Jetzt ist Deine Meinung zu *Black Panther: Neuer Trailer zum Marvel-Blockbuster* gefragt.


						Bitte beachtet: Der Kommentarbereich wird gemäß der Forenregeln moderiert.





			Dieser Inhalt steht nur eingeloggten Mitgliedern zur Verfügung.
        

 Zum Artikel: *Black Panther: Neuer Trailer zum Marvel-Blockbuster*


----------



## Odin333 (9. Januar 2018)

Also wenn ich nach meinem Interesse an diesem Film gehe, dann wird das ein ganz gewaltiger Flop an den Kinokassen.

Wobei ich sagen muss, dass ich dieses Gefühl noch nicht einmal an etwas konkretem festmachen kann.
Sonst mag ich die Marvel-Filme gerne (ausgenommen Captain America), aber den hier... nö.


----------



## Spiritogre (10. Januar 2018)

Geht mir auch so und ich kann nicht mal sagen wieso. Ist für mich der absolut uninteressanteste Marvel-Film bisher, vielleicht auch, weil mich als Kind, wo ich gelegentlich Marvel Comics gelesen habe, Black Panther schon einer der uninteressantesten Charaktere für mich war. Ich mochte da eher den "ersten" Superhelden Phantom, der ist allerdings ja nicht von Marvel.


----------



## sauerlandboy79 (10. Januar 2018)

Haben den Trailer vergangenen Sonntag im Kino gesehen... Naja, auch nicht so mein Ding, aber ich schirme mich ja bewusst und seit Jahren von allen möglichen Marvel-Verfilmungen ab.
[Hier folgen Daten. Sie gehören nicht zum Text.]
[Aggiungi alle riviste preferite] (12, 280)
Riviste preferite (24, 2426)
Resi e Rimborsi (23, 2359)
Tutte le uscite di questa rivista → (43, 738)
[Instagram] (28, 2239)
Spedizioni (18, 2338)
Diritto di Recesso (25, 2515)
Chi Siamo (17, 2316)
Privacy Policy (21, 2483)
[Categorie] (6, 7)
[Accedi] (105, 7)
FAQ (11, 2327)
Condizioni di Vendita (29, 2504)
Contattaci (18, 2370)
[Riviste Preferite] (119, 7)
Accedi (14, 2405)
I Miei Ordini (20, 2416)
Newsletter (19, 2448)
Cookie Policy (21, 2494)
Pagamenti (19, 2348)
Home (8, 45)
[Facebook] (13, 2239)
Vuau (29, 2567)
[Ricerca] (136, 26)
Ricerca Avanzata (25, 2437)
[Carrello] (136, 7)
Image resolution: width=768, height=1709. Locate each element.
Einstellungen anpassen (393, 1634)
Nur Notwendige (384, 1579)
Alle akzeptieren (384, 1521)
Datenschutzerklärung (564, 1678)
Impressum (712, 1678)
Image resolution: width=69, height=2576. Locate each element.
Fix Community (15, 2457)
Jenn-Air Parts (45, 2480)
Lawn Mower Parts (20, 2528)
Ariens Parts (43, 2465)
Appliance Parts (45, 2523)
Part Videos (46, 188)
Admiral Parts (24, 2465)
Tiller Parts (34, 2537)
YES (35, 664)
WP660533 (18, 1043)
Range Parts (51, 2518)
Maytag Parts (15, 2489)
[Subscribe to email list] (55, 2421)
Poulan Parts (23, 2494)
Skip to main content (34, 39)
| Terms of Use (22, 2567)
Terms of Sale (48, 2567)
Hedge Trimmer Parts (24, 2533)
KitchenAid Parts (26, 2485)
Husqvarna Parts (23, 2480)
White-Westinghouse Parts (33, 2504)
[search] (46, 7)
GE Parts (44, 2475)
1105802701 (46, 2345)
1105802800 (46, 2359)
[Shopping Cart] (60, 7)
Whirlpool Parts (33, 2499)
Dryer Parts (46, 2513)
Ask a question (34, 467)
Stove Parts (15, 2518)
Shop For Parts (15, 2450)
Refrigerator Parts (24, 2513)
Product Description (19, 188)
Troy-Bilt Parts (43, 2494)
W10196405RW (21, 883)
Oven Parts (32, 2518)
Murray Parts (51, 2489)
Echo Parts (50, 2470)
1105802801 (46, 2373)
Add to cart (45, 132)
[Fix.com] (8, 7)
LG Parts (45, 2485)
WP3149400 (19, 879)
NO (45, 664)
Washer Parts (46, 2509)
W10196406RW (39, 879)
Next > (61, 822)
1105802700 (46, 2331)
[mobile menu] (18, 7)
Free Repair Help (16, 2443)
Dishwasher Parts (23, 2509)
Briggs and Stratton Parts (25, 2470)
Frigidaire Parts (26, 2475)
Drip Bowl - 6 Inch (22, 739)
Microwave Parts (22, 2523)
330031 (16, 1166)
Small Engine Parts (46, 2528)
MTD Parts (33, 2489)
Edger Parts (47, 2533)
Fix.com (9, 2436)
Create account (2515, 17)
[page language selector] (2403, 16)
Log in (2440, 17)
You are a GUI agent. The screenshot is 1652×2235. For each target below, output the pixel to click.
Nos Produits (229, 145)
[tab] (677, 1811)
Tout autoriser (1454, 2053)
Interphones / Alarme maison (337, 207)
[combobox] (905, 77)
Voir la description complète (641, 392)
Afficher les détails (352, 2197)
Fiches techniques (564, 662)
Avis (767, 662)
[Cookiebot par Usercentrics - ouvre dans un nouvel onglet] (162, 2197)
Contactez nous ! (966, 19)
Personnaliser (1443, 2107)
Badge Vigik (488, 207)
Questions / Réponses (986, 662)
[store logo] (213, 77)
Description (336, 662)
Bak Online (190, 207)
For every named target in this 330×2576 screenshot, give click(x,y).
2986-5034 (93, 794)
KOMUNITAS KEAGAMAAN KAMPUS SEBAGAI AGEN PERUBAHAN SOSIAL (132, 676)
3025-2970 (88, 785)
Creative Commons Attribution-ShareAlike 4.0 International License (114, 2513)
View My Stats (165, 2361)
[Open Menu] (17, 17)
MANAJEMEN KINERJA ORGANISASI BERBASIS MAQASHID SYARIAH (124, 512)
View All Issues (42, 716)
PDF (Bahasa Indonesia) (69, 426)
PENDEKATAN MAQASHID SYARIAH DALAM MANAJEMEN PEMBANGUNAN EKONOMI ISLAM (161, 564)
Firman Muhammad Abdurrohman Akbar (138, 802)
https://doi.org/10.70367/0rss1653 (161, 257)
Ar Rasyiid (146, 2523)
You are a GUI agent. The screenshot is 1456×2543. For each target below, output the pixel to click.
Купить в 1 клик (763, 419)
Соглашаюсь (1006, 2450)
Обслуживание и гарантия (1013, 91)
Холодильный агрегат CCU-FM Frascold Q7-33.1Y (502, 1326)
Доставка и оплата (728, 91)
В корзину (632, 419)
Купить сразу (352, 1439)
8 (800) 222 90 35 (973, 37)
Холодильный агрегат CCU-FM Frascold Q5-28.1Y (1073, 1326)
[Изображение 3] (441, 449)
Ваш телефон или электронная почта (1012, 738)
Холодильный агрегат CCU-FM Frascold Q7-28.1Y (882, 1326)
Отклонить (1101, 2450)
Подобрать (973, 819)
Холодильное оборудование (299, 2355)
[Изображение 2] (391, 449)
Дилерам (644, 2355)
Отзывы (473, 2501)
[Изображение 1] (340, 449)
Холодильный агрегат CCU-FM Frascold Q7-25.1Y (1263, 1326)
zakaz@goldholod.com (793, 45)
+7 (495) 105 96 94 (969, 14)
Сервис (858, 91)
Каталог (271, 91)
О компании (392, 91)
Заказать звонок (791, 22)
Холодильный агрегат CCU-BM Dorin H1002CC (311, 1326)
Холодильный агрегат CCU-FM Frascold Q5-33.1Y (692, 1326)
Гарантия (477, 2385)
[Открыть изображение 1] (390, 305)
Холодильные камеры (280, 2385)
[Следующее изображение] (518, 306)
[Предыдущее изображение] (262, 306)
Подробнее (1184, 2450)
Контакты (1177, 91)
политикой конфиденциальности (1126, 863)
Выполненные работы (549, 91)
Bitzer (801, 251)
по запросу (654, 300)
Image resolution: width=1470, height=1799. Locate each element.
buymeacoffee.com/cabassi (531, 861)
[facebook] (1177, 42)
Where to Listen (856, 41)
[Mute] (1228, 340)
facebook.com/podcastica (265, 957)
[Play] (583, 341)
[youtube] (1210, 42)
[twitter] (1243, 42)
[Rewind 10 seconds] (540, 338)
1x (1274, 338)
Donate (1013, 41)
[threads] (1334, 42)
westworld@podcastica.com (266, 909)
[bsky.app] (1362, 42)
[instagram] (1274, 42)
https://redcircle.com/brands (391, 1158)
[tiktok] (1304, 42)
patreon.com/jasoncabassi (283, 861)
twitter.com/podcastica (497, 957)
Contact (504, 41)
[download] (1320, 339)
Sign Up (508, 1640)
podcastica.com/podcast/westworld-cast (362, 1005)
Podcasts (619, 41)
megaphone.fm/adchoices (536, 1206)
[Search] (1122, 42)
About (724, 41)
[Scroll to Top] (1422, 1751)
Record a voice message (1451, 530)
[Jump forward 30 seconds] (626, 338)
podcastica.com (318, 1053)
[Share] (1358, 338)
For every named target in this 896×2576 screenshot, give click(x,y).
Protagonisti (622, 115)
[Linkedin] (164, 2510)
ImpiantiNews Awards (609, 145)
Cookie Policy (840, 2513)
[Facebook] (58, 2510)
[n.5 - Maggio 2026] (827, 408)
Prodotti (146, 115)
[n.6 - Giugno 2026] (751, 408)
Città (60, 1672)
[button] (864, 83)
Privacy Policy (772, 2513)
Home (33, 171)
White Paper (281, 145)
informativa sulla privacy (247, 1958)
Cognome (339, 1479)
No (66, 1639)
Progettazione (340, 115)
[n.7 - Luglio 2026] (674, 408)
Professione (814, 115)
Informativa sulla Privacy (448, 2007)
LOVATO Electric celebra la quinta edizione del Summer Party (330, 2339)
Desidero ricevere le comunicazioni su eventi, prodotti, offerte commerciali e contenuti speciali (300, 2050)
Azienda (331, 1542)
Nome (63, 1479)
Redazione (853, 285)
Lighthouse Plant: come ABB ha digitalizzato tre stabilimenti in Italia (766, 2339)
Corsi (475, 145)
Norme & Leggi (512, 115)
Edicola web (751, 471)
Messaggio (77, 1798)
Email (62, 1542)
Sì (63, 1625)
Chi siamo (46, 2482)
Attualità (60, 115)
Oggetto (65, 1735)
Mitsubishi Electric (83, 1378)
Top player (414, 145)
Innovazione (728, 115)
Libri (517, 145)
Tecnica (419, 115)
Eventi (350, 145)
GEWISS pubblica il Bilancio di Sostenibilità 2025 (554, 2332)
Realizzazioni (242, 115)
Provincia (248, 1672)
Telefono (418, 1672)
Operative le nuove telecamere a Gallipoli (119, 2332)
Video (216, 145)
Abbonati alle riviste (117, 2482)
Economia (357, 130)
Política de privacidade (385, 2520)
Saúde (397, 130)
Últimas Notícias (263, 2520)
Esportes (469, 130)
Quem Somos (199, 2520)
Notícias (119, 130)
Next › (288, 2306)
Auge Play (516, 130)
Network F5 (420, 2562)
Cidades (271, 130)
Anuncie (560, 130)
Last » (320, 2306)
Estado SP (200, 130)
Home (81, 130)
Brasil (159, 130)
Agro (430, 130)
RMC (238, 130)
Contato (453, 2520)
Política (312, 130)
Mir ist die Comic-Flut einfach zu viel.

Allerdings hatte meine Frau nach dem Trailer gemeint dass wir das Noch-Nicht-Gesehene vielleicht doch mal aufholen sollten, sprich alles ab 2014.

Gnaahhh... Hab aber keine Lust drauf. [emoji57] 

Gesendet von meinem 6070K mit Tapatalk


----------



## sauerlandboy79 (10. Januar 2018)

Spiritogre schrieb:


> Geht mir auch so und ich kann nicht mal sagen wieso. Ist für mich der absolut uninteressanteste Marvel-Film bisher, vielleicht auch, weil mich als Kind, wo ich gelegentlich Marvel Comics gelesen habe, Black Panther schon einer der uninteressantesten Charaktere für mich war. Ich mochte da eher den "ersten" Superhelden Phantom, der ist allerdings ja nicht von Marvel.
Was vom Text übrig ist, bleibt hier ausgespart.